How can we explain their current resurgence?

As with other germs, scientists see this as a consequence of the cessation of barrier measures against the Covid-19 pandemic, or a decline in collective immunity. But it is often insufficient vaccination coverage that is to blame.

The MMR vaccine (measles-mumps-rubella) in particular had been the victim of strong mistrust among parents due to fake news attributing cases of autism to it. Cases had increased so much in the 2000s that this vaccination went from recommended to mandatory for all infants in 2018 in an attempt to stem the phenomenon. But “there are adult and adolescent measles cases among those who are not or poorly vaccinated (a single injection instead of the two mandatory ones)”, Mikael Askil Guedj points out.

For tuberculosis, which mainly affects people in very precarious situations, “there is a vaccine, BCG, which is no longer found anywhere in pharmacies”. And which, moreover, “does not protect very well”, he adds.

Concerning whooping cough, it would be necessary to “re-vaccinate in adulthood, in particular pregnant women” to protect future babies, because “the current vaccine does not protect for life against infection”, underlines Philippe Sansonetti.

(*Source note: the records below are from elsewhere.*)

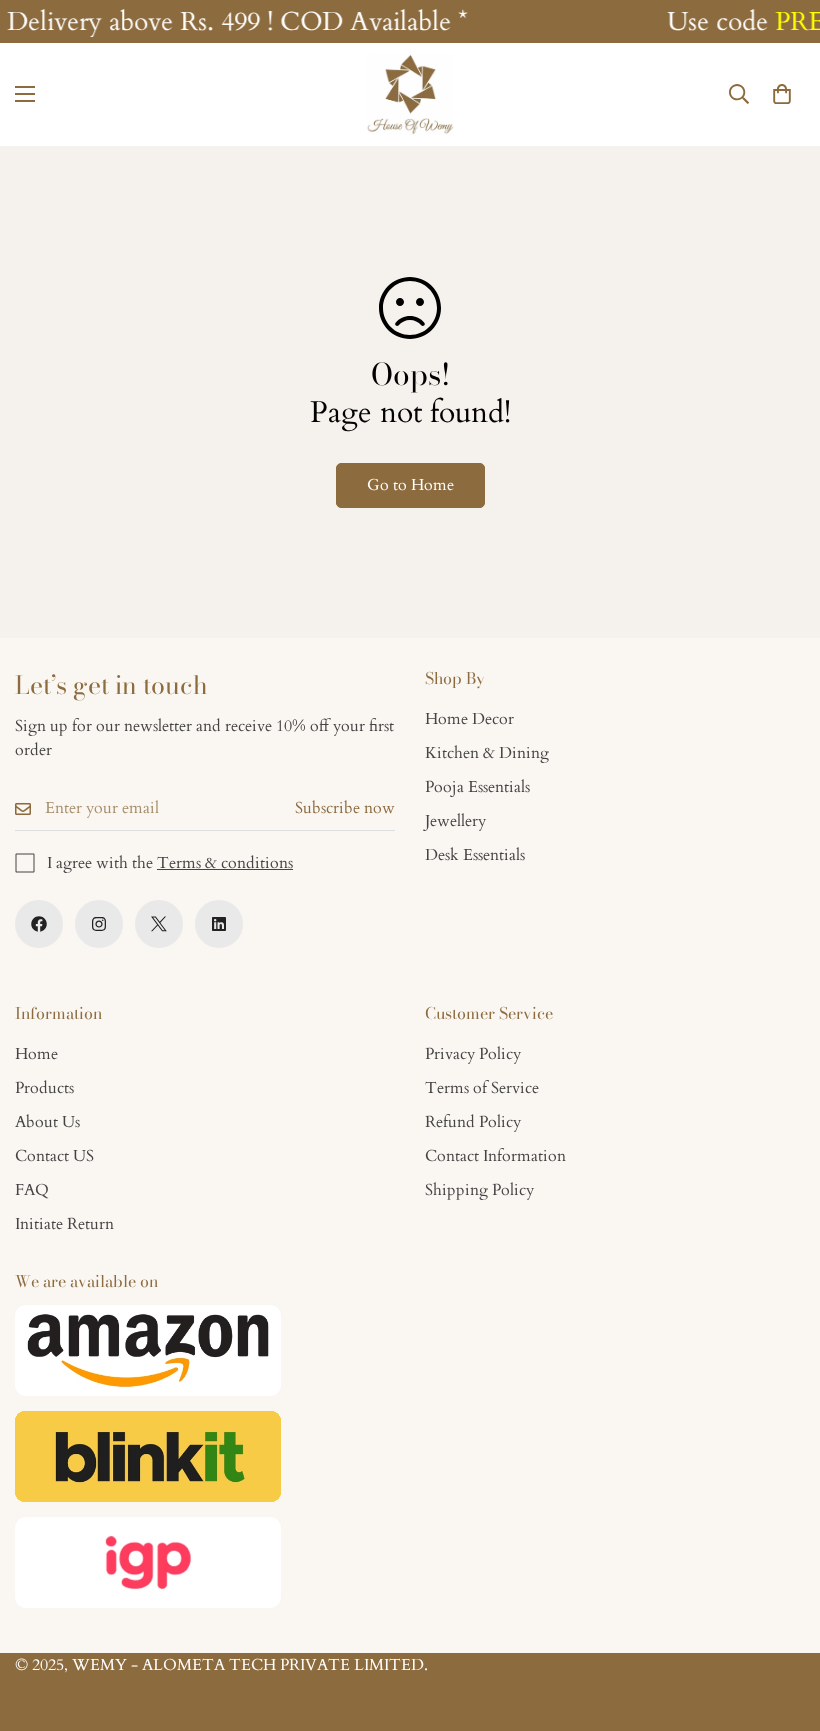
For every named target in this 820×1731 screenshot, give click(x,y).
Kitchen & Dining (487, 753)
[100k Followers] (99, 924)
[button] (782, 94)
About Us (47, 1122)
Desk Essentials (475, 855)
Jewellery (455, 821)
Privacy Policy (473, 1054)
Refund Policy (473, 1122)
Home (36, 1054)
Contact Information (495, 1156)
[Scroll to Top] (781, 1622)
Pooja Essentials (477, 787)
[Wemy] (410, 94)
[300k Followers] (39, 924)
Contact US (54, 1156)
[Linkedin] (219, 924)
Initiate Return (64, 1224)
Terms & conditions (225, 863)
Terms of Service (482, 1088)
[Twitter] (159, 924)
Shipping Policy (479, 1190)
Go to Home (410, 485)
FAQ (32, 1190)
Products (44, 1088)
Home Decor (469, 719)
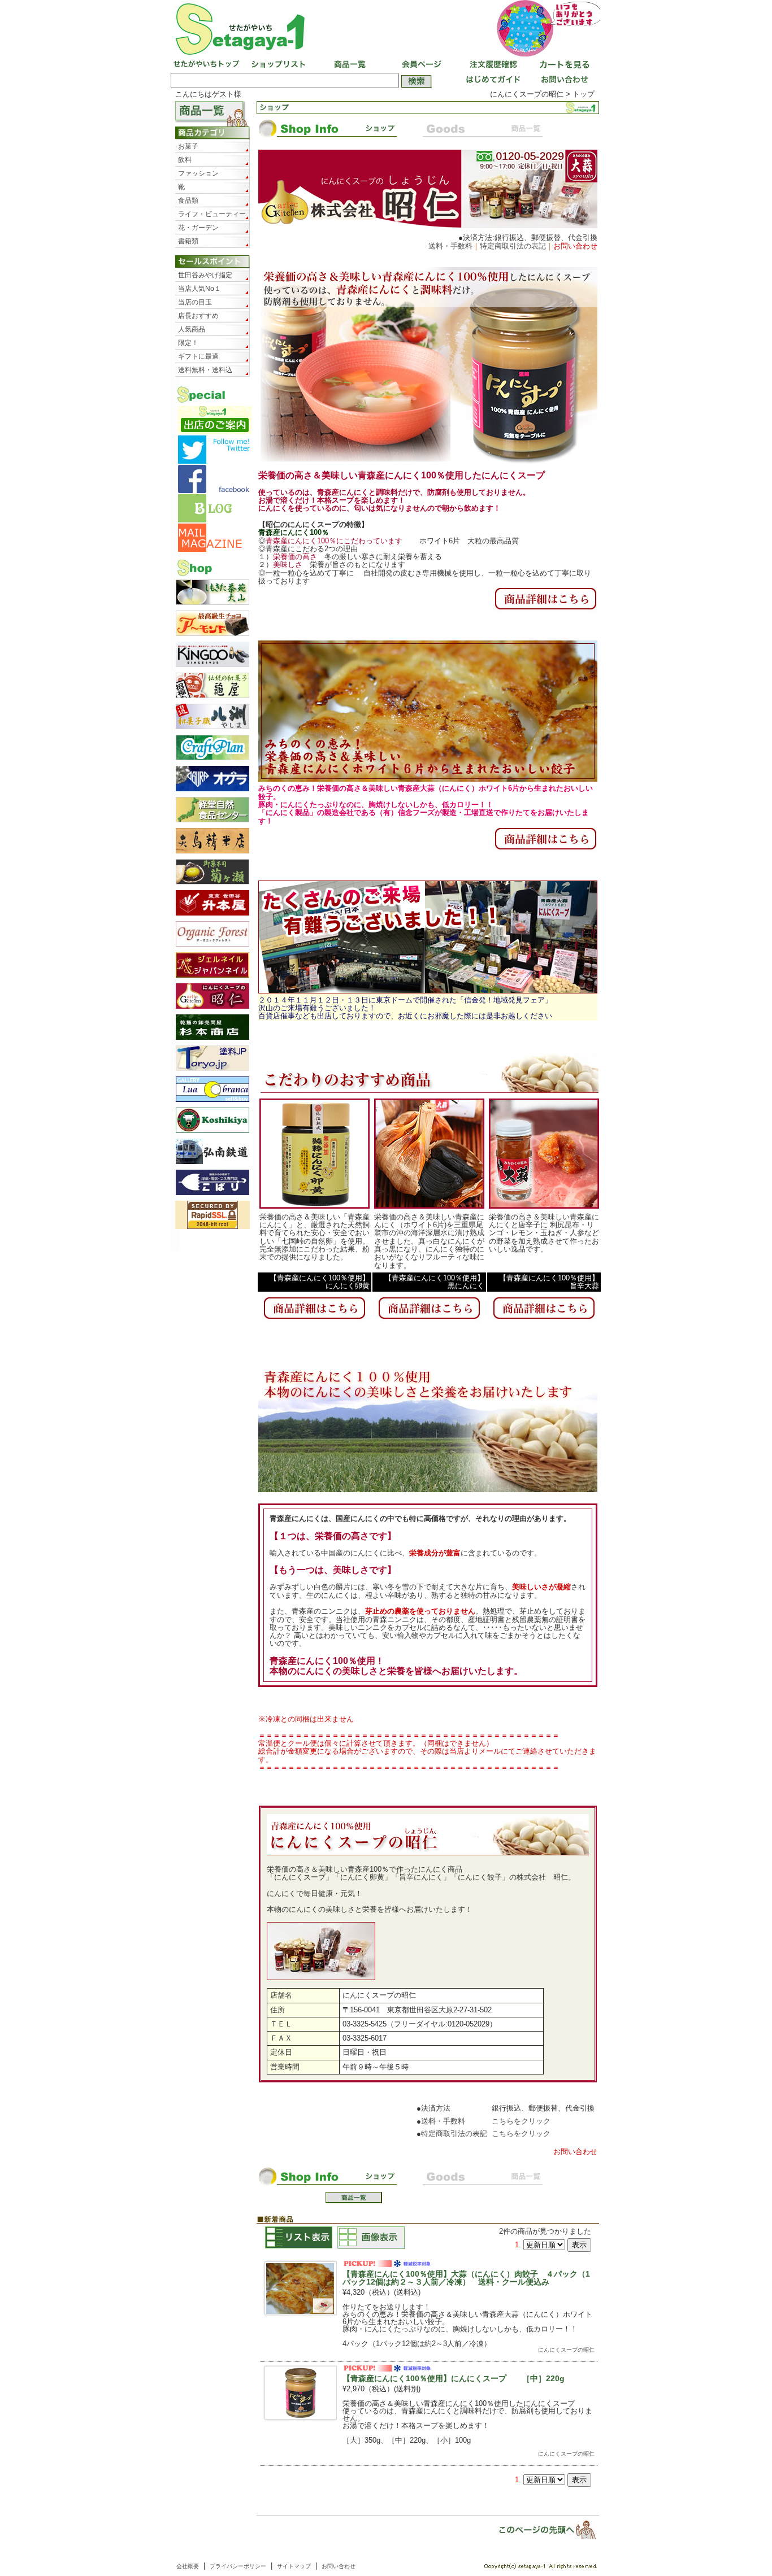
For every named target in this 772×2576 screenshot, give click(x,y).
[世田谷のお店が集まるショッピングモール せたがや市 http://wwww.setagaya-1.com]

As for syphilis, its return can be explained by the reduced use of condoms, since antiretrovirals have reduced the fear of AIDS. “Many people carry it without knowing it, and continue to spread syphilis because the first symptoms are quite discreet or poorly identified,” adds Dr. Guedj.

Recommendations for getting rid of it

“Some countries have a more robust vaccination policy than France,” notes Philippe Sansonetti, who has high expectations for the future digital vaccination health record. “Today, there are gaps and uncertainty about the actual vaccination coverage” of adults, he notes.

Without necessarily advocating compulsory vaccination for all, as is the case in pediatrics, the researcher questions the implementation of a better vaccination policy among adolescents and adults.